§ Exercise instructions: Only one range belongs in the answer: the line holding "window title joel@jbookpro:~/browserless/chrome" through the last line of the records, reproduced as is.

§ Provided data:
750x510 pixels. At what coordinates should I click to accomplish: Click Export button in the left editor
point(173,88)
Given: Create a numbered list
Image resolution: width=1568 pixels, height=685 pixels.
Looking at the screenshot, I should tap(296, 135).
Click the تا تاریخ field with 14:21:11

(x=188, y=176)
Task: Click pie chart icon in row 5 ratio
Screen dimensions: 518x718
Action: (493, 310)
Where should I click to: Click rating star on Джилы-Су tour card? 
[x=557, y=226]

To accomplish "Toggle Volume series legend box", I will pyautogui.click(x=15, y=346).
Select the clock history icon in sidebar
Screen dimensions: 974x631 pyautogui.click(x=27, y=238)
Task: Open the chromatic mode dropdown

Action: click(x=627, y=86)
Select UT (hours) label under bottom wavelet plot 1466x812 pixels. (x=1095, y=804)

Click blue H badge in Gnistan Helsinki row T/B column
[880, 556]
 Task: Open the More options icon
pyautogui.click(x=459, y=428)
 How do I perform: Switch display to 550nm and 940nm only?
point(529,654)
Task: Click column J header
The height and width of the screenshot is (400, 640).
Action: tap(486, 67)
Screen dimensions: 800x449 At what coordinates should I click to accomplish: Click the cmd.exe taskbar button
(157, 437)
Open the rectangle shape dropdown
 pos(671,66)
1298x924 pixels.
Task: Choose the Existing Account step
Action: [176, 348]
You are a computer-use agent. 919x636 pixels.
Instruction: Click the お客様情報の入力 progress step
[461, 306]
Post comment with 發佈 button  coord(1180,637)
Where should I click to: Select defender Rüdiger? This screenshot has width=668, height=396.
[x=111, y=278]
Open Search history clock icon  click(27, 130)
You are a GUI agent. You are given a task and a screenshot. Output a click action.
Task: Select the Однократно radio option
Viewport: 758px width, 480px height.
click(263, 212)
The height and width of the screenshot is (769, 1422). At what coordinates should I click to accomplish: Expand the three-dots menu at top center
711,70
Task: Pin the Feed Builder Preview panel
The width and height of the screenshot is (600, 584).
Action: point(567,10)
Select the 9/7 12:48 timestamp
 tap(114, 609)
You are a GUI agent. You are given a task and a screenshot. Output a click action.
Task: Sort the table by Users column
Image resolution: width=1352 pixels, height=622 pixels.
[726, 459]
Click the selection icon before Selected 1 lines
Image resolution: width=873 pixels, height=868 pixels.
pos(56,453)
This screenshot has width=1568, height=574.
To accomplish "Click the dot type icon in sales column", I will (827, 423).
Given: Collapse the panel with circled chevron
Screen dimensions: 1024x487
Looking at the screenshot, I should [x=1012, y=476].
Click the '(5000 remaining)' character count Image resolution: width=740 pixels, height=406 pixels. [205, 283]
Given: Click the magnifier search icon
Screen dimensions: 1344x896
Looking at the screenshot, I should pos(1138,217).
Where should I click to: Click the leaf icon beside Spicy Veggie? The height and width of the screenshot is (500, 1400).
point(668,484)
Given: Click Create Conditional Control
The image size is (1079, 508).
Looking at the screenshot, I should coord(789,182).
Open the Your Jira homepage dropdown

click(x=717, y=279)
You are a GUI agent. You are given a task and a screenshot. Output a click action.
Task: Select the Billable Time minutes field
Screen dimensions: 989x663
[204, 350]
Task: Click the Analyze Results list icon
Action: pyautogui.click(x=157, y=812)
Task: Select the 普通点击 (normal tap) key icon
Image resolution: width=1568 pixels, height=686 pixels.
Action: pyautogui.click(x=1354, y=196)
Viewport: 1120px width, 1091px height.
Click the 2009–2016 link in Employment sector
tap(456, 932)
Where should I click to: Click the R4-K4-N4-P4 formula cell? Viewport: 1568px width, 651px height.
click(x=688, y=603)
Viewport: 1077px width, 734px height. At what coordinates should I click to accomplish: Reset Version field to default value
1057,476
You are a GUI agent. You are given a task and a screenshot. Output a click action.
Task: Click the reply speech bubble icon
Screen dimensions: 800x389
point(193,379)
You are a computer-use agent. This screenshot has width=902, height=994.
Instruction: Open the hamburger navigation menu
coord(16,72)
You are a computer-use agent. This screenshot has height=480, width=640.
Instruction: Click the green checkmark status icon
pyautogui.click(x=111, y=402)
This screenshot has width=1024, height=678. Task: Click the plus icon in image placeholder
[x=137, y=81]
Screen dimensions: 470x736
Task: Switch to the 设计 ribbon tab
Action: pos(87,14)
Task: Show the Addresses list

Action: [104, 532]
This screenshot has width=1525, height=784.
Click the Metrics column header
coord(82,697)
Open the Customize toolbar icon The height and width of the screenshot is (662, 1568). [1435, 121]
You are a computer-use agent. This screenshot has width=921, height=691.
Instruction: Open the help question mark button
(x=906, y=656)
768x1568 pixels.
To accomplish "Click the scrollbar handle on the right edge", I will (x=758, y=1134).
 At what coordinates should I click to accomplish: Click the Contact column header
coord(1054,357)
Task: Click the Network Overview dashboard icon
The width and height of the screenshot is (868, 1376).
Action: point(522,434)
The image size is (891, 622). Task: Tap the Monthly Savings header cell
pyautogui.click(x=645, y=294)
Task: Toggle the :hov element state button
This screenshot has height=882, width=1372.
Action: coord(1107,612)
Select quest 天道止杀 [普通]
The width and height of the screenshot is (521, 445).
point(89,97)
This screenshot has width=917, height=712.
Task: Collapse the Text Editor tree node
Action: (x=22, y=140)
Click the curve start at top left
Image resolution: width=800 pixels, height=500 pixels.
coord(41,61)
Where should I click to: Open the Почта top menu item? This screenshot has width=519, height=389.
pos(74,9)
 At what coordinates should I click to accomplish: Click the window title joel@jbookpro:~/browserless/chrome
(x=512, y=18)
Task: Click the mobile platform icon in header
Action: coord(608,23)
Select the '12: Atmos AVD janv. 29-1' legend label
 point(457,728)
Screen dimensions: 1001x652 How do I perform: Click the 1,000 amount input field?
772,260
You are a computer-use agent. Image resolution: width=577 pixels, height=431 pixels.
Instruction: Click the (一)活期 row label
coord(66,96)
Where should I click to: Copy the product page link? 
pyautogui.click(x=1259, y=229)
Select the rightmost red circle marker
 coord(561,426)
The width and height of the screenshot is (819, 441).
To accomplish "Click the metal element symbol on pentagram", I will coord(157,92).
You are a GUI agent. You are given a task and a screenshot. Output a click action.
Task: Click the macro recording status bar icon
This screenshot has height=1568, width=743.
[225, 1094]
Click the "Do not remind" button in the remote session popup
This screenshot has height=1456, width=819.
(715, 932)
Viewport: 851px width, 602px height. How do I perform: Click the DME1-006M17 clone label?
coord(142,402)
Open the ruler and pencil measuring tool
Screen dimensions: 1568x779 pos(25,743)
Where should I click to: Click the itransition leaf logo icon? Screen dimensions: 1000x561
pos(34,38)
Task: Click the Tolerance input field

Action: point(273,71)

§ Response:
 At what coordinates should I click to accomplish: Click the window title joel@jbookpro:~/browserless/chrome
(x=512, y=18)
Task: Click the mobile platform icon in header
Action: coord(608,23)
Select the '12: Atmos AVD janv. 29-1' legend label
 point(457,728)
Screen dimensions: 1001x652 How do I perform: Click the 1,000 amount input field?
772,260
You are a computer-use agent. Image resolution: width=577 pixels, height=431 pixels.
Instruction: Click the (一)活期 row label
coord(66,96)
Where should I click to: Copy the product page link? 
pyautogui.click(x=1259, y=229)
Select the rightmost red circle marker
 coord(561,426)
The width and height of the screenshot is (819, 441).
To accomplish "Click the metal element symbol on pentagram", I will coord(157,92).
You are a GUI agent. You are given a task and a screenshot. Output a click action.
Task: Click the macro recording status bar icon
This screenshot has height=1568, width=743.
[225, 1094]
Click the "Do not remind" button in the remote session popup
This screenshot has height=1456, width=819.
(715, 932)
Viewport: 851px width, 602px height. How do I perform: Click the DME1-006M17 clone label?
coord(142,402)
Open the ruler and pencil measuring tool
Screen dimensions: 1568x779 pos(25,743)
Where should I click to: Click the itransition leaf logo icon? Screen dimensions: 1000x561
pos(34,38)
Task: Click the Tolerance input field

Action: point(273,71)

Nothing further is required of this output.